▸ **EXERCISE**: Only the lines from the one that contains "Task: Open the Hello world! post heading" through the last line of the records should appear, each printed exactly as it is.

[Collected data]
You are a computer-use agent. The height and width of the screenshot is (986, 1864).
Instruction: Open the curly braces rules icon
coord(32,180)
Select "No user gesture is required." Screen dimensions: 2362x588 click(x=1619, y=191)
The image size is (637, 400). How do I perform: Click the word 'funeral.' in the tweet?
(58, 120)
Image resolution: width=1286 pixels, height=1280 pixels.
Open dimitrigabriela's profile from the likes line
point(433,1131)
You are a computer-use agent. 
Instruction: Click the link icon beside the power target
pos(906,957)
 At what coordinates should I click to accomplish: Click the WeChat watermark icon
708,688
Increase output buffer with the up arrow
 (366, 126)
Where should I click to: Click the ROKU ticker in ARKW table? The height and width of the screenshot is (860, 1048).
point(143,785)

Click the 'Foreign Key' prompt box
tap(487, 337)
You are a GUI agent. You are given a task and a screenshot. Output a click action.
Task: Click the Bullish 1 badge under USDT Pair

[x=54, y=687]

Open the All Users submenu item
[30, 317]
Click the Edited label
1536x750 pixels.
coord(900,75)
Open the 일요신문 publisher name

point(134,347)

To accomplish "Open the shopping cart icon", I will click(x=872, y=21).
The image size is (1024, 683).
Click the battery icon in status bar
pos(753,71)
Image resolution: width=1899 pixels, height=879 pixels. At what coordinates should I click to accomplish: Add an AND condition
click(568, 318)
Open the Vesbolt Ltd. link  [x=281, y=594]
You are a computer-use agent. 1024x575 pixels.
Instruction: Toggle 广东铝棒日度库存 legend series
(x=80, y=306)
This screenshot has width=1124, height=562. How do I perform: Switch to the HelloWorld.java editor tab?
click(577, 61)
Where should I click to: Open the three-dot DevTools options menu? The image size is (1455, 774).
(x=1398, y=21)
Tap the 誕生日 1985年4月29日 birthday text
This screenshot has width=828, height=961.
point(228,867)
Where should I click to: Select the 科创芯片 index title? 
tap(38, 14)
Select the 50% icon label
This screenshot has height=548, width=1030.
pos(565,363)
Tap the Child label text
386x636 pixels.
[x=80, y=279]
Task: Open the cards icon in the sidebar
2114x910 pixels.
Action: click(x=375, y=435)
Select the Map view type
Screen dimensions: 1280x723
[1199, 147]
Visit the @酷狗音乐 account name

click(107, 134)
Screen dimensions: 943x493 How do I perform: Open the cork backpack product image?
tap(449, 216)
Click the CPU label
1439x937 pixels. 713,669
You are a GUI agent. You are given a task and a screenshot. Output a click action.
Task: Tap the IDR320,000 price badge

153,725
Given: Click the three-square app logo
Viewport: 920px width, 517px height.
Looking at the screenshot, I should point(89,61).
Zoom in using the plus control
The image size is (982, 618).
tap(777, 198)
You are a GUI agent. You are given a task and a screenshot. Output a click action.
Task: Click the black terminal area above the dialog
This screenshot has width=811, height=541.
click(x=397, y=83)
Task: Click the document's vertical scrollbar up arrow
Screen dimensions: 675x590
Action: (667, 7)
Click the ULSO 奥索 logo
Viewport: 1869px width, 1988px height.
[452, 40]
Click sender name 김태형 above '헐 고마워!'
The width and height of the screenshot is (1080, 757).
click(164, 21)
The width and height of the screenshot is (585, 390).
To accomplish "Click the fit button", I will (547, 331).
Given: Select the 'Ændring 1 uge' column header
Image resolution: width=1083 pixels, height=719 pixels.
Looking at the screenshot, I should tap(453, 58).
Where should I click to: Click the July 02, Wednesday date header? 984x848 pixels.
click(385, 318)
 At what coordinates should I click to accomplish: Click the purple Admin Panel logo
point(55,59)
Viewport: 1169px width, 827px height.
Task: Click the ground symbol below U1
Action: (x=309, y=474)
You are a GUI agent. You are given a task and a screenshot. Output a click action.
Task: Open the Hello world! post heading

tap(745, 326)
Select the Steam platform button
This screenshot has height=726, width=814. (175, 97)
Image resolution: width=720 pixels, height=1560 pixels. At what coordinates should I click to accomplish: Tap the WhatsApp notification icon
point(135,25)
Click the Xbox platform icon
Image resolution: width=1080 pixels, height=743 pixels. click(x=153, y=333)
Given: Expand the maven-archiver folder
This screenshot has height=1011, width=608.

▸ **OUTPUT OF THE EXERCISE**:
Task: Open the Hello world! post heading

tap(745, 326)
Select the Steam platform button
This screenshot has height=726, width=814. (175, 97)
Image resolution: width=720 pixels, height=1560 pixels. At what coordinates should I click to accomplish: Tap the WhatsApp notification icon
point(135,25)
Click the Xbox platform icon
Image resolution: width=1080 pixels, height=743 pixels. click(x=153, y=333)
Given: Expand the maven-archiver folder
This screenshot has height=1011, width=608.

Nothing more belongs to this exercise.